Our patient had an angiomyolipoma which bled. An angiomyolipomas is a tumor of perivascular cells. It is considered a benign tumor similar to a hamartoma (a tumor consisting of cells in their correct location but forming a disorganized mass). These tumors are typically found in the kidney but can also be found in the liver, ovary, fallopian tube, and palate.
The discovery of an angiomyolipoma should trigger an evaluation for tuberous sclerosis, von Hippel Lindau disease and lymphangioleiomyomatosis. All are overgrowth syndromes of normal cells.
Tuberous sclerosis- affects 1 in 6,000 newborns. It can appear in adult life and often presents as seizures for tubers developing in the brain.

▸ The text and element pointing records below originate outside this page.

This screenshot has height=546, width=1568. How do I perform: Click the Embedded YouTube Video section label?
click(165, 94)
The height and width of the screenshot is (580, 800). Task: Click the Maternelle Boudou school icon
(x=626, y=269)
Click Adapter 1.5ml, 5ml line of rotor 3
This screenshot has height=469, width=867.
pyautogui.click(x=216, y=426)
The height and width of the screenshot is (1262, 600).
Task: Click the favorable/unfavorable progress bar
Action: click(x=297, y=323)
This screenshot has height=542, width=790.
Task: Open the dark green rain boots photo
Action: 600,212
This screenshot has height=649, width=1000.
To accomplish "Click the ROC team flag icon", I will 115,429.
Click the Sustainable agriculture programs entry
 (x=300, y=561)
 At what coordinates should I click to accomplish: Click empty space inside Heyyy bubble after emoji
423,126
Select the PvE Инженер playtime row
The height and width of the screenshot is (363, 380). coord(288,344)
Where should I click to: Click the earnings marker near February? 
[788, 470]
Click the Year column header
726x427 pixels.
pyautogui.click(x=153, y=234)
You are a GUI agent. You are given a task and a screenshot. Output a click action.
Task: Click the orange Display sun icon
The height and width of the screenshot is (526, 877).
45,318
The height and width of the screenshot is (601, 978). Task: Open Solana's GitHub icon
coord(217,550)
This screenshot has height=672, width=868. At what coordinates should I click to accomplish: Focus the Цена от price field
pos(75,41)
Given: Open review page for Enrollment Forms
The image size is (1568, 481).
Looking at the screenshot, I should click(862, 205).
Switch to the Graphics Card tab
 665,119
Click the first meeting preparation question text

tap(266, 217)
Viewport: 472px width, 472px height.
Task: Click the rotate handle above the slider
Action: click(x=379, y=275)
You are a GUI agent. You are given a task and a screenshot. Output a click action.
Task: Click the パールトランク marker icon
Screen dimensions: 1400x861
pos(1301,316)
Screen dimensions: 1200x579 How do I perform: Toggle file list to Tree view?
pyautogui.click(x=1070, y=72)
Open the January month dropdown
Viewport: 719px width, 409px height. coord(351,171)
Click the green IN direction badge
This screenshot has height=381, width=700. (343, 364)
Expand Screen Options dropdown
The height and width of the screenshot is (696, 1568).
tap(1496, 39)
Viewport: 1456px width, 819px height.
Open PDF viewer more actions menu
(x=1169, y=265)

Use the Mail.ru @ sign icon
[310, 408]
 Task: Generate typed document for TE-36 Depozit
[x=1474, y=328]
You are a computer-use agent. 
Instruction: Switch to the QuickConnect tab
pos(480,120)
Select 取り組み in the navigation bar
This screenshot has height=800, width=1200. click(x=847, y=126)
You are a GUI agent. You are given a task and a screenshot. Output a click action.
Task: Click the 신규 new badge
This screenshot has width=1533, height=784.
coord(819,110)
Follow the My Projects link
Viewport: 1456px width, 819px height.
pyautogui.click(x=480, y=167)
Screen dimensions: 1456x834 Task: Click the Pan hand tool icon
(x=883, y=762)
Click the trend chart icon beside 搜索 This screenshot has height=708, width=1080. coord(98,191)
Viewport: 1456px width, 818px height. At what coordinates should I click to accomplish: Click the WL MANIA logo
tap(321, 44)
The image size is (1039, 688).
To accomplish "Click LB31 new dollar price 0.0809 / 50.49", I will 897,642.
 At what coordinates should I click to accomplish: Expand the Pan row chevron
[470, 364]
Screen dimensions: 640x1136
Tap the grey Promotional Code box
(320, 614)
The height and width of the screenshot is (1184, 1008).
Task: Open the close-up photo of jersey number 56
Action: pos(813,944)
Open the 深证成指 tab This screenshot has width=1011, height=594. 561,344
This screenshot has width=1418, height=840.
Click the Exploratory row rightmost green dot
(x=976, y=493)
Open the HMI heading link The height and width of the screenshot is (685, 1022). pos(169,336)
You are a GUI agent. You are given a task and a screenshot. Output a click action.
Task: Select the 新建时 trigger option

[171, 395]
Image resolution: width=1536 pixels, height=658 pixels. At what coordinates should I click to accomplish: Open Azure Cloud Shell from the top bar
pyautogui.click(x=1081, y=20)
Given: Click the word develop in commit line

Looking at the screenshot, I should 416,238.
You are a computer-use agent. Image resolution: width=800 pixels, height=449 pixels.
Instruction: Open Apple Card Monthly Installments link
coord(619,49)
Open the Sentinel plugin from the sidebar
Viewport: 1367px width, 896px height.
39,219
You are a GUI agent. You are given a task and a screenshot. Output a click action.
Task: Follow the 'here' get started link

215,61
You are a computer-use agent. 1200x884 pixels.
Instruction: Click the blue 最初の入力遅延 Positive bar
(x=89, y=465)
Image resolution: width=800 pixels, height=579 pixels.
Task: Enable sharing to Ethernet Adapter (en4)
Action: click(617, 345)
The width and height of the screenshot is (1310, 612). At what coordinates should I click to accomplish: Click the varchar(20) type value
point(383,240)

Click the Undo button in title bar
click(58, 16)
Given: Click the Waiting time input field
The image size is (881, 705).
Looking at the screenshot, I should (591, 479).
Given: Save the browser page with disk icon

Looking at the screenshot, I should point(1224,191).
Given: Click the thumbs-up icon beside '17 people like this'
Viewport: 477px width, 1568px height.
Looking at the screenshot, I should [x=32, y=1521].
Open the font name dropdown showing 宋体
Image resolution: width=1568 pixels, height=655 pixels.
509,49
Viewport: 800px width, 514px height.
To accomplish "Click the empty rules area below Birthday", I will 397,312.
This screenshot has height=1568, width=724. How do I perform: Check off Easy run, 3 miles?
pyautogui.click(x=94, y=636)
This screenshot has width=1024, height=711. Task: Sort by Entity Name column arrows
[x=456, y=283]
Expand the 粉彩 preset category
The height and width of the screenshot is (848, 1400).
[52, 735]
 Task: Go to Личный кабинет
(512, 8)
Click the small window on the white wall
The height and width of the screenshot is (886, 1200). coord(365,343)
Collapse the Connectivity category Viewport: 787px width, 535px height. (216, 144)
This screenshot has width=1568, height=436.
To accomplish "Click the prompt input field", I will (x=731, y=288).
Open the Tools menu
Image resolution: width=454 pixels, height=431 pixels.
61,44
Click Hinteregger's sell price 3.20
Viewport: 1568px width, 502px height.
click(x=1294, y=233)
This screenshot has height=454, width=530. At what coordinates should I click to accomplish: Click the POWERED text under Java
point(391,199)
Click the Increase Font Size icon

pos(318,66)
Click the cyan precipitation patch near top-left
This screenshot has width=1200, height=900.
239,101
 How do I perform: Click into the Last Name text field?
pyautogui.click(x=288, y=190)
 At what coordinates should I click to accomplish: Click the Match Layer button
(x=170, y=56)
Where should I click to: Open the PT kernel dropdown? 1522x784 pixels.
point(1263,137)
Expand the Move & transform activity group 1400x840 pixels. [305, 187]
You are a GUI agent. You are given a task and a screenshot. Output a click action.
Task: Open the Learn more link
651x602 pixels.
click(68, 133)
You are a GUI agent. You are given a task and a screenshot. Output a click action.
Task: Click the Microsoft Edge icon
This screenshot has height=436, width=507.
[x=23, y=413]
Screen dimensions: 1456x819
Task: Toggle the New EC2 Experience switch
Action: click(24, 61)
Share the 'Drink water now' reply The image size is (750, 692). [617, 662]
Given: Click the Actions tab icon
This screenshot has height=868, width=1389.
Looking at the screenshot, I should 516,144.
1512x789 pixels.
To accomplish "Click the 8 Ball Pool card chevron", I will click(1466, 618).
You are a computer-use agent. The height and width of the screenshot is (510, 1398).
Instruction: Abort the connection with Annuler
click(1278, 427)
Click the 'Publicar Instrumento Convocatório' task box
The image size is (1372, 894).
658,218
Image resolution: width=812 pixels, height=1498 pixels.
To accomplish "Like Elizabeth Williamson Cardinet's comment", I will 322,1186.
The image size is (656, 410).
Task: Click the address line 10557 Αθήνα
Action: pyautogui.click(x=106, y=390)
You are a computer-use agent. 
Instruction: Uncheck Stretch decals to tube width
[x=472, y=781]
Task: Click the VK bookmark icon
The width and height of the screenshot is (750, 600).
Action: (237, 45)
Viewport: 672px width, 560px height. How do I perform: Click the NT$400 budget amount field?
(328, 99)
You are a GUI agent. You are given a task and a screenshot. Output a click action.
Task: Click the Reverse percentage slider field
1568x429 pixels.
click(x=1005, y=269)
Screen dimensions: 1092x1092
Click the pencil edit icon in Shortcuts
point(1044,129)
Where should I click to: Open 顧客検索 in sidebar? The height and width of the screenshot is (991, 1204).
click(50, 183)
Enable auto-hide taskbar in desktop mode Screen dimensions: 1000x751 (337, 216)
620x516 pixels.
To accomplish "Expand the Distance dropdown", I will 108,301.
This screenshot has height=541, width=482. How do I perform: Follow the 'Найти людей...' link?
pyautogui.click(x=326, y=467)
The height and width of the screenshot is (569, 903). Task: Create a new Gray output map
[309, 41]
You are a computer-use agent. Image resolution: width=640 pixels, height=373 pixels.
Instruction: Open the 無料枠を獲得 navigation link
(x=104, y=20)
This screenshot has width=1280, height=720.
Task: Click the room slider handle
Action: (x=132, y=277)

Often adenoma sebaceum , nodules across the midface are the first finding
Lymphangioleeiomyomatosis (LAM)- is a cystic lung disease where muscle cell proliferation leads to pulmonary fibrosis.
cystic lung disease in LAM
Von Hippel-Lindau was discovered in 1911 by a German ophthalmologist. He found retinal hemangiomas in patients later found to have angiomyolipomas of the kidneys. It can also be associated with pheochromocytomas. The disease is autosomal dominant ant now known to be related to abnormalities on chromosome 3p.
A CT or MRI of the brain is needed to screen for tubers and a high resolution CT of the chest is done to rule out cystic lung disease. A dermatologic exam may reveal Shagreen patches or ash leaf spots.
Shagreen patches shown on the right are raised lesions described as “orange peel” in character.
The treatment of these tumors is everolimus which is an immune suppressant. The genes associated with tuberous sclerosis are TSC1 and TSC2 which are lost or inactivated causing mTORC1 to cause unopposed growth of cells. Everolimus bind to a protein which directly inhibits mTORC1 reducing tumor growth. It is also used in kidney transplants and heart transplants where is reduces allograft vasculopathy.
Our patient underwent embolization of her bleeding kidney after transfusion and has been stable.
Eisen H, Tuzcu E, Dorent R, et al. everolimus for the prevention of allograft rejection and vasculopathy in cardia-transplant recipients. 2004 NEJM 349(9):847-58.
Formica R, Lorber K, Friedman A, et al. The evolving experience using everolimus in clinical transplantation. 2004. Transplantation Proceedings. 36(2Suppl): 495S-499S.
Hartmut P, Neumann, Zbar B. Renal cysts, renal cancer and von Hippel-Lindau disease. Kidney International .1991 51(1):16-26.
Neumann H, Wiestler O. Clustering of features of von Hippel-Lindau syndrome: evidence of a complex genetic locus. The Lancet. 1991: 8749:1052-1054.